Bob Crandall blasts codesharing in this morning’s New York Times (link via Julian Sanchez). He thinks the government ought to crack down. The piece contains numerous half-truths.
He identifies 1983 as the start of INTERNATIONAL codesharing. But the practice of codesharing dates back to the 1930s when Western Airlines flew from Los Angeles to Salt Lake City, and United flew from Salt Lake City to the East Coast. Neither could fly coast to coast on their own because the government granted all route authorities back then. But Western, for its financial survival, was given permission to coordinate with United and they operated each others planes and shared crews.
For 70 years codesharing has both been about the economics of leveraging large capital investments (planes) and about navigating regulatory waters. It still is! As Crandall observes, KLM wanted to offer lots of US destinations, and their partnership with Northwest allows them to. Crandall thinks this is disingenuous — but of course KLM can’t offer domestic US flights on its own because the US government will not permit it. So what is KLM to do?

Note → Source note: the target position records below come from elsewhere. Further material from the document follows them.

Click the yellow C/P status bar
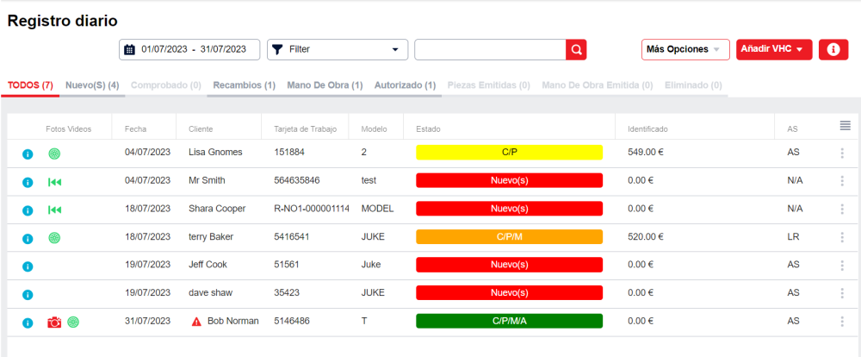Screen dimensions: 861x357 pos(509,153)
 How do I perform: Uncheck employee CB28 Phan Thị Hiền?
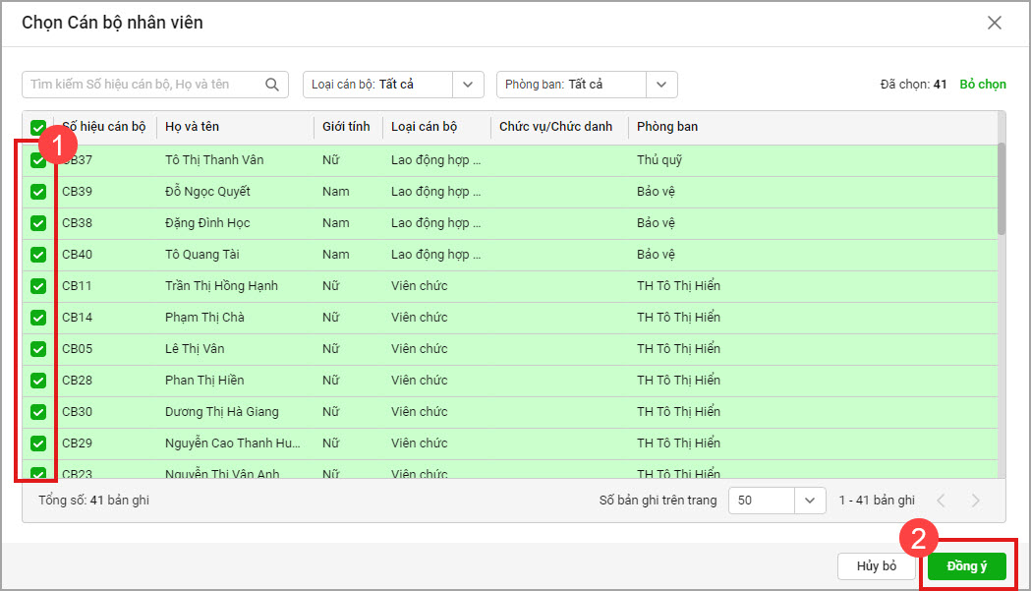pyautogui.click(x=38, y=381)
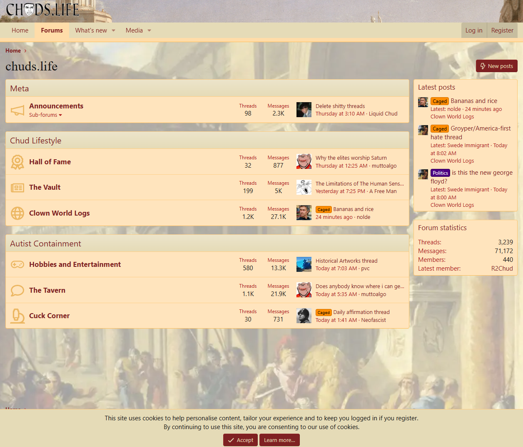Accept the cookie notice
Image resolution: width=523 pixels, height=447 pixels.
tap(240, 440)
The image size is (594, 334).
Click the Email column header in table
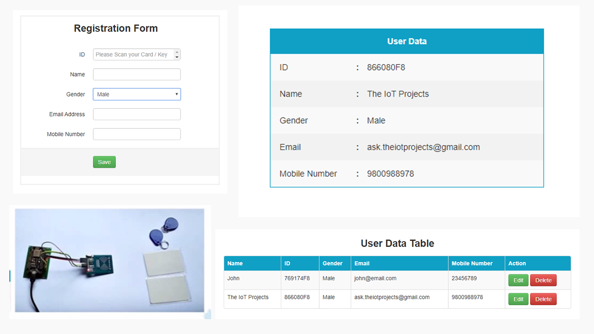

Plus, codesharing benefits consumers because you have more than one airline offering pricing on the same route. Prices are often different. You actually get competition not just through different planes but through different sellers of seats on the same plane!
Another half-truth is the Pan Am example. Pan Am flew international routes because of its political muscle. They were content to allow other airlines to fly domestically and deliver customers to Pan Am for international flights. Permission from the US government for more airlines to fly internationally meant that Pan Am was dead without a domestic route network. So they tried codesharing, and they tried acquiring National Airlines but that merger failed.
What Crandall doesn’t mention is that his former airline, American, is getting a bit left out in the cold as other carriers are leveraging international codeshares. Part of this is American’s fault, and part of this is the government’s. But his argument is rather convenient because it cuts against American’s competitors more than against AMR.
American codeshares with British, but they aren’t permitted to codeshare across the Atlantic because of competition concerns about flights to Heathrow. BA would have to give up slots at LHR before the AA/BA combination can move forward. Meanwhile, United and Lufthansa have even entered into revenue sharing for their transatlantic flights, and the KLM-Northwest-Continental combo looks to get stronger with the Delta-NW-Continental combo, that may even bring Air France into the mix.
Although KLM is insisting on Air France privatization before this all happens. So codesharing may lead to less government!
But Crandall is clearly arguing from the self-interest of the company he ran for 13 years.